*Extract provided*
++++++++++
LETTERS: Market monitoring

The government is yet to make its market monitoring and supervision mechanism more effective to ensure that the service seekers and consumers are not cheated by the service providers and wholesalers, retailers, hoteliers, restaurants, medical stores, pharmaceuticals, dairy production houses and so on.

It does so in its own ways rather than doing on a regular basis.

However, it was encouraging to know that the Department of Supply Management and Consumer Protection has started doing market monitoring “Two pathology labs sealed; grocery, meat shops warned” (THT, August 30, Page 2).

The government has all the systems and mechanisms.

However, most of them are in dormant condition, slow, inactive, ineffective and corrupt. Some of them only are found to be effective. Because of these reasons, the consumers and service seekers continue to be harassed and cheated on a regular basis.

Nobody listens to their grievances. There is no proper system or place for lodging their complaints. Prices of consumer goods and medicines differ from store to store.

Most of the retailers and restaurants do not bother to display price lists although it is mandatory. This is because of the lack of regular and strict market monitoring and supervision of the concerned officials and authorities.

The Department should regularise its market supervision all the time not only in Kathmandu but in other parts of the country as well.

This will gradually help control the market prices, improve the quality of the goods and services and discourage the proliferation of black markets.

Rai Biren Bangdel, Maharajgunj

Opportunity

“As a home to the highest peaks in the world, there are endless opportunities for this country to flourish in the tourism department”, writes a London-returned man in his article “Why Nepal?” (THT, August 29, Page 6).

The optimism exuded by the young man on tourism opportunities and his determination to contribute productively ‘for a change that my motherland desperately requires’ is highly appreciable.
++++++++++
*Problem set*
• 1. From the letters extract, quote the part that begins with the words containing "Nobody listens to" and ends with "of black markets.".
• 2. Decide whether each statement agrees with the letters extract, answering yes or no and quoting the words that settle it: (a) The government lacks the systems and mechanisms needed for market monitoring. (b) Most retailers and restaurants display price lists. (c) The Department of Supply Management and Consumer Protection has started doing market monitoring.
• 3. According to the letters extract, on which page of THT did the article "Why Nepal?" appear?
The material after this point is separate from the letters extract.

*Dataset records*
++++++++++
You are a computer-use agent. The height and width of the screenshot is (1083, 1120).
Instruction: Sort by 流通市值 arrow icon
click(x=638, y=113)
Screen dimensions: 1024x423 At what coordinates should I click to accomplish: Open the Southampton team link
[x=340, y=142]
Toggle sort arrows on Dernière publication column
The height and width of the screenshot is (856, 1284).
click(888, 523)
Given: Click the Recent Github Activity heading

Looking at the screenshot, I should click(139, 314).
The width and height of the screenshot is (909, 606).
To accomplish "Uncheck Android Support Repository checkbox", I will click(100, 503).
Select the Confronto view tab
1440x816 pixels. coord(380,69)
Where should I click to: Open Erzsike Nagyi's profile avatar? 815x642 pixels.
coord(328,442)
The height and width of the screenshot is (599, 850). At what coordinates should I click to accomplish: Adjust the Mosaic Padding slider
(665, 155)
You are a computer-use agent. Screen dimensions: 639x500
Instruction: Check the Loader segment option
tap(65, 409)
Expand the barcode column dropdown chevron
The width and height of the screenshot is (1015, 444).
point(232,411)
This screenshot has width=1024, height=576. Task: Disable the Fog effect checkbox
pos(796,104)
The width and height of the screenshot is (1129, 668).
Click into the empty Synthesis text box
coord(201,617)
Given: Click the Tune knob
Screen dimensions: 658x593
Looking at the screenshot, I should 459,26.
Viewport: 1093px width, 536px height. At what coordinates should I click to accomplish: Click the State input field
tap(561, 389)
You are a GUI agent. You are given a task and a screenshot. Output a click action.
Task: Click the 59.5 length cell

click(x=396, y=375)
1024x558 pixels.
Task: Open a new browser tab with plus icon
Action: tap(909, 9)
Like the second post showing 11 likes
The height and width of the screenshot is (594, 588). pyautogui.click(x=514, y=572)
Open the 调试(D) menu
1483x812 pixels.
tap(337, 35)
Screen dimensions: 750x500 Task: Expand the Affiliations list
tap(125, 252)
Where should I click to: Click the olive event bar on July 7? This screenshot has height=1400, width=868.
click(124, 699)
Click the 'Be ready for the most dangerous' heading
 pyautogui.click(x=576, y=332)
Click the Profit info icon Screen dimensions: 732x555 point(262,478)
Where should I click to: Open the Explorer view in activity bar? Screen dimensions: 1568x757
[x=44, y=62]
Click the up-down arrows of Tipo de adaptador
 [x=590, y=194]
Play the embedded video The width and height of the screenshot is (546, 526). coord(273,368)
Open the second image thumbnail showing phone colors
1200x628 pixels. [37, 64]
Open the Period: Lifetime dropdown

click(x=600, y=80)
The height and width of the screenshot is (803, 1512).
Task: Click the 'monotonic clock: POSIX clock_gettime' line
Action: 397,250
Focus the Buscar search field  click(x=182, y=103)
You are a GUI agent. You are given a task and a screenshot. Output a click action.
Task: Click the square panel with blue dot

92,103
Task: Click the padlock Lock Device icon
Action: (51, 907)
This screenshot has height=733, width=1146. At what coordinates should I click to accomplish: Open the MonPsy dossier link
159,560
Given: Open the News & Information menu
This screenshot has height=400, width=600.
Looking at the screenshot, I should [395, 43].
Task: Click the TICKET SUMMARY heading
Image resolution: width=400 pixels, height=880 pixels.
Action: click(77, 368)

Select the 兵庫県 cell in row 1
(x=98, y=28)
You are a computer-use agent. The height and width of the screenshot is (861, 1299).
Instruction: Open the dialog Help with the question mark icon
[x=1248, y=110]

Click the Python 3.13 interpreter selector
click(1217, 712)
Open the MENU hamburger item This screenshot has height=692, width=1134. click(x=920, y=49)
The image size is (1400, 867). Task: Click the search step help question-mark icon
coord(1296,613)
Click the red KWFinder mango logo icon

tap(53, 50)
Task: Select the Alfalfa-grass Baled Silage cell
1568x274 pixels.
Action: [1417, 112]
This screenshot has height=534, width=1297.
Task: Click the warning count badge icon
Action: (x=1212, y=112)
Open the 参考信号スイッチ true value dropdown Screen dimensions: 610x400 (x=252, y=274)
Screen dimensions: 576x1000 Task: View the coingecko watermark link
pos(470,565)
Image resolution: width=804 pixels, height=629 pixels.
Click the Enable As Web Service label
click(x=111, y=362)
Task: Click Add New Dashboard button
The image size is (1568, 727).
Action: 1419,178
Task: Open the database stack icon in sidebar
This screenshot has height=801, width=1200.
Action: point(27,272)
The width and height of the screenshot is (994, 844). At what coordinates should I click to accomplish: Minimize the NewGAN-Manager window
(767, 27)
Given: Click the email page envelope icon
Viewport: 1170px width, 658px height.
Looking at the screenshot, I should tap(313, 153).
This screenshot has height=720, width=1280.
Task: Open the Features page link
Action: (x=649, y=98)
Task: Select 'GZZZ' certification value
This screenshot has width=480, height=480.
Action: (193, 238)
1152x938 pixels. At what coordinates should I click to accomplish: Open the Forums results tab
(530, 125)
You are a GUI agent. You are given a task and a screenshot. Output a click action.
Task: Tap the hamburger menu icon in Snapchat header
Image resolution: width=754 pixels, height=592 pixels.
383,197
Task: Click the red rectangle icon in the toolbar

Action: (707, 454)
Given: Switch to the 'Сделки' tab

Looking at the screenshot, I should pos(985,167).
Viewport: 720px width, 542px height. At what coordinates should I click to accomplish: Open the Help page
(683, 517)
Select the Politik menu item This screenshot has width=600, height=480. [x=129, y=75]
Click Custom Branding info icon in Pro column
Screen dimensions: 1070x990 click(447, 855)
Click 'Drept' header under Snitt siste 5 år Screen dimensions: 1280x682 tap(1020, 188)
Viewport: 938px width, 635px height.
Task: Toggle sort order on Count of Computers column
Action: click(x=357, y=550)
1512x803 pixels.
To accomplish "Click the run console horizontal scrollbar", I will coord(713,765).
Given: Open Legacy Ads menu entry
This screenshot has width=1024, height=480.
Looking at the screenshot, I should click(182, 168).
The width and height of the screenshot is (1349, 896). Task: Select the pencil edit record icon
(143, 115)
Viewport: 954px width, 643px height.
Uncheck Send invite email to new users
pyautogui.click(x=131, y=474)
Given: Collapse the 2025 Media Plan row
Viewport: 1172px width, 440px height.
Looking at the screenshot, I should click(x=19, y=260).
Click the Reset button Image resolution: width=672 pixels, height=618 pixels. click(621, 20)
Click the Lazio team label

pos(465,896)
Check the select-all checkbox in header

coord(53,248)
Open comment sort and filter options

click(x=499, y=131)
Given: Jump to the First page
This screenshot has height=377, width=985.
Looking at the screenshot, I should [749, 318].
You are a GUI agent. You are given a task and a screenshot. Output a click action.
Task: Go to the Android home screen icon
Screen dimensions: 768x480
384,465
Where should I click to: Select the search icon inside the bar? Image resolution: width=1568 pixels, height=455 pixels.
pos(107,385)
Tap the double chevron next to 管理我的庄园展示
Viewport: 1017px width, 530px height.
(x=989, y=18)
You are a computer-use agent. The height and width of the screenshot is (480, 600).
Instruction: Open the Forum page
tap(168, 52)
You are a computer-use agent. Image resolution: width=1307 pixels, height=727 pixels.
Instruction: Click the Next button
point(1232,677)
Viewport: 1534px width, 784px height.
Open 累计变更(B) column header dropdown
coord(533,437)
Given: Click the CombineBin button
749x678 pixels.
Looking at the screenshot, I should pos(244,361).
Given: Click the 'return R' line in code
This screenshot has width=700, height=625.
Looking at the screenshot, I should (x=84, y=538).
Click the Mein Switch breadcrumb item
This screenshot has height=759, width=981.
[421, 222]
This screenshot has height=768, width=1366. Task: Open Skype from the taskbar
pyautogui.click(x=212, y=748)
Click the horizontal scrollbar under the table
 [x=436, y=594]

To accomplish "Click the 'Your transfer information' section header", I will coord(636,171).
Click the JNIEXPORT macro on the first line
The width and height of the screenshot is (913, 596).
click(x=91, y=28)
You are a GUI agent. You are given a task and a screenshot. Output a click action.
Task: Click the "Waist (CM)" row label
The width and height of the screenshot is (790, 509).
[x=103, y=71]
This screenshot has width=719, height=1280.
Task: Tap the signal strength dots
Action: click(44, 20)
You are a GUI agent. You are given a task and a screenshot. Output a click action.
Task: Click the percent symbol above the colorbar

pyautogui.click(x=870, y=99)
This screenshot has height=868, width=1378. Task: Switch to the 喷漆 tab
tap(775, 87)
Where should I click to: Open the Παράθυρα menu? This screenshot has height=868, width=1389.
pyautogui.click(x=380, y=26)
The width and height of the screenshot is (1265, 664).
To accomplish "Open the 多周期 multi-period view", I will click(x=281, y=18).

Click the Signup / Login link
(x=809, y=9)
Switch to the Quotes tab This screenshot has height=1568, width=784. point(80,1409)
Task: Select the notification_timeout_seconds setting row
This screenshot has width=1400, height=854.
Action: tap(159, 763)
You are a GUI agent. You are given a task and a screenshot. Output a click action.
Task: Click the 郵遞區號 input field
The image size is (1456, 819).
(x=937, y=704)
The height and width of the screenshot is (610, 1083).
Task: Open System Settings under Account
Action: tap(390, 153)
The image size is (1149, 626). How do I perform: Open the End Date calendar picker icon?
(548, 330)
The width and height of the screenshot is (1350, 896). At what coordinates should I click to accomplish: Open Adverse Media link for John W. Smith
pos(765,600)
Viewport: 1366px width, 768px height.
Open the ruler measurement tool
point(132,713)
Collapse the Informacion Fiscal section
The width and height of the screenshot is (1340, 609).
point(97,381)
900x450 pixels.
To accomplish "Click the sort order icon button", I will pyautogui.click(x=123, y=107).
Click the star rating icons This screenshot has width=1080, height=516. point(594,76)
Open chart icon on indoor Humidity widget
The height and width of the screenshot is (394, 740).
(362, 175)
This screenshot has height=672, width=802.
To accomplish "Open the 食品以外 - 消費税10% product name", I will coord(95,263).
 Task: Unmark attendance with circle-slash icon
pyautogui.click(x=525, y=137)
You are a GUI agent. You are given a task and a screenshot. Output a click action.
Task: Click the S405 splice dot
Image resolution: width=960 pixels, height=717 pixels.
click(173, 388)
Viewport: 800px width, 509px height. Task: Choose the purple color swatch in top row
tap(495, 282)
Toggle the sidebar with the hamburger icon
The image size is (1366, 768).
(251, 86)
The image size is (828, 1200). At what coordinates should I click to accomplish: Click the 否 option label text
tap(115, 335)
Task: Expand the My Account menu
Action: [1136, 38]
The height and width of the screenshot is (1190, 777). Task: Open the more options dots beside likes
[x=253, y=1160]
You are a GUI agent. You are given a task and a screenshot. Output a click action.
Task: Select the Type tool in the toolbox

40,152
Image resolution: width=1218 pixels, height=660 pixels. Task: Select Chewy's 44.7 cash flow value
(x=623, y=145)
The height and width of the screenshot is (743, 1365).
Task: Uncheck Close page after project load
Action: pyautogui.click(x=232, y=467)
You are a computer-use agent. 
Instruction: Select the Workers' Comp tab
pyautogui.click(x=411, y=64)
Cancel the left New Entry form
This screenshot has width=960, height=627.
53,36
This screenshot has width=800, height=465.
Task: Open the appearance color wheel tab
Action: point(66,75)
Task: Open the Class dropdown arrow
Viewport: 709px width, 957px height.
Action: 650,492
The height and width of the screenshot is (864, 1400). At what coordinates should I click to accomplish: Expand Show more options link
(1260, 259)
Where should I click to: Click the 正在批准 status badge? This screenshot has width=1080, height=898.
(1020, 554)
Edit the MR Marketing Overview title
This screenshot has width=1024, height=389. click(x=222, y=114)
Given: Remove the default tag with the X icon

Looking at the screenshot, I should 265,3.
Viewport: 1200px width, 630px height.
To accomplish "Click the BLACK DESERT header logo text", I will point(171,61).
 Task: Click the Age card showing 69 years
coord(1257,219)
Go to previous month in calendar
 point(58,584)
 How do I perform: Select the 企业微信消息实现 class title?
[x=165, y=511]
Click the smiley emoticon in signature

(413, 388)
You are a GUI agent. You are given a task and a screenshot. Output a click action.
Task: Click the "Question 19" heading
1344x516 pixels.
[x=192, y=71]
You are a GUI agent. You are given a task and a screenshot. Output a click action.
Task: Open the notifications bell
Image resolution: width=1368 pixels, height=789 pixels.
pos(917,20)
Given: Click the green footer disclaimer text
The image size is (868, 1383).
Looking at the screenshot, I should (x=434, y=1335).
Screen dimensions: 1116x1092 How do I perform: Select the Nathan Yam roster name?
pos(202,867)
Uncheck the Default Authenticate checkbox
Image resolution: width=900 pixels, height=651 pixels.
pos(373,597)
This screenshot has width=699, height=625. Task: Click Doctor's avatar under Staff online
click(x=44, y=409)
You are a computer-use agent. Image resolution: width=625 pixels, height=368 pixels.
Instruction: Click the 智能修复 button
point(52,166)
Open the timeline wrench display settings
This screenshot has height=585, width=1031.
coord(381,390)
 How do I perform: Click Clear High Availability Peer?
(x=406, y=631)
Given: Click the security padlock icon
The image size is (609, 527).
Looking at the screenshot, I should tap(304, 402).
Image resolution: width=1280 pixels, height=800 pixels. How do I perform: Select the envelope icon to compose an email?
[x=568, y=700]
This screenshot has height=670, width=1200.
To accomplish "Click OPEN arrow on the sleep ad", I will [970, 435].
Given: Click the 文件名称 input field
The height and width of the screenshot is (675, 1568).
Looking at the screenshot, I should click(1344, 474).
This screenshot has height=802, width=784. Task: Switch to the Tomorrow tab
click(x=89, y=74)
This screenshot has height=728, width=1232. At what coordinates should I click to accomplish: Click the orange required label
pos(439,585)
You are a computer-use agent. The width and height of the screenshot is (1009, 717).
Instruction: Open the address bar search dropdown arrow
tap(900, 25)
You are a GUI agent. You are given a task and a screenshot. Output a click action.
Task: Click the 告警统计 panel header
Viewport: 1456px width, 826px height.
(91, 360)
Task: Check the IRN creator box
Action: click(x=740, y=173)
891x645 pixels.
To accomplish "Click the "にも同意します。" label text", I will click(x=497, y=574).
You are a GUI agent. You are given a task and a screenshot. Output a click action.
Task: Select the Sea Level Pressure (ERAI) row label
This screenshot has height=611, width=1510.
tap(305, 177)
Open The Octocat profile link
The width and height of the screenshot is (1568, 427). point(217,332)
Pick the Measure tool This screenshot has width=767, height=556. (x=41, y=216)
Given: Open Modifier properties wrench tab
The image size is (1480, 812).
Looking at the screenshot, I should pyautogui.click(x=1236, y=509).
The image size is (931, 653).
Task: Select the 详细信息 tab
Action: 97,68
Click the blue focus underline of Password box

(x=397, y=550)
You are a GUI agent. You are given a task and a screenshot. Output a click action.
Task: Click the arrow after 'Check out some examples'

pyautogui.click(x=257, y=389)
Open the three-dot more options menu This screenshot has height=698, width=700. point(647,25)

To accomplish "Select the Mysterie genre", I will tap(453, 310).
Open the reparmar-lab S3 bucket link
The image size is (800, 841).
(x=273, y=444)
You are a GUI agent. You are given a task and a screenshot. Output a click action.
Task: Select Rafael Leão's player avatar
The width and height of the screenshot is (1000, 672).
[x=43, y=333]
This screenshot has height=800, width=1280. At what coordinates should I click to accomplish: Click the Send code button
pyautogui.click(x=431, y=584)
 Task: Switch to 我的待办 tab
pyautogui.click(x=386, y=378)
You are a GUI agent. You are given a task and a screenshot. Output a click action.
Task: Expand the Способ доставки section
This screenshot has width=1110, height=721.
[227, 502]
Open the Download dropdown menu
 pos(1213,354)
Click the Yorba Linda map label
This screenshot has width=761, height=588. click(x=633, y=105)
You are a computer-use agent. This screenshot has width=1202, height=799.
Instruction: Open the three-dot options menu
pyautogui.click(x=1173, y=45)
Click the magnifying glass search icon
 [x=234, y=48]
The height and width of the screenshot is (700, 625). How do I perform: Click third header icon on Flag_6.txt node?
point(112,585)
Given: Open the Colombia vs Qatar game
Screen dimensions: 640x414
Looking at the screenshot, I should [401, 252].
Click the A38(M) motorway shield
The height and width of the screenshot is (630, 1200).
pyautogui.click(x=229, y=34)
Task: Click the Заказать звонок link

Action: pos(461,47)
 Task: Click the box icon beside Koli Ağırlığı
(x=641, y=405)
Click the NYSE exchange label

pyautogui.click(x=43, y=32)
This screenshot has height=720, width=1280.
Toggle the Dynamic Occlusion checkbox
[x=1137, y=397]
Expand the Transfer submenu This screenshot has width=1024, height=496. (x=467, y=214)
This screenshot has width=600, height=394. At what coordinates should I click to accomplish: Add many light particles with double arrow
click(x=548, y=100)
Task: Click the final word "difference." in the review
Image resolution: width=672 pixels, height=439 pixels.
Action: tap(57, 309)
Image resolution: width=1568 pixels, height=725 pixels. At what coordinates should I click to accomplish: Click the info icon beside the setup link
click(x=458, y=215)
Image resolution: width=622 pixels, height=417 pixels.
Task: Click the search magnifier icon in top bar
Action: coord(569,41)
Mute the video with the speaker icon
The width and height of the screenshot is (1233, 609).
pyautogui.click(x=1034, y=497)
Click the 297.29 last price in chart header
++++++++++
*Task-by-task solutions*
• 1.
Nobody listens to their grievances. There is no proper system or place for lodging their complaints. Prices of consumer goods and medicines differ from store to store.

Most of the retailers and restaurants do not bother to display price lists although it is mandatory. This is because of the lack of regular and strict market monitoring and supervision of the concerned officials and authorities.

The Department should regularise its market supervision all the time not only in Kathmandu but in other parts of the country as well.

This will gradually help control the market prices, improve the quality of the goods and services and discourage the proliferation of black markets.

• 2.
(a) No: "The government has all the systems and mechanisms."
(b) No: "Most of the retailers and restaurants do not bother to display price lists although it is mandatory."
(c) Yes: "the Department of Supply Management and Consumer Protection has started doing market monitoring"

• 3. Page 6 (THT, August 29).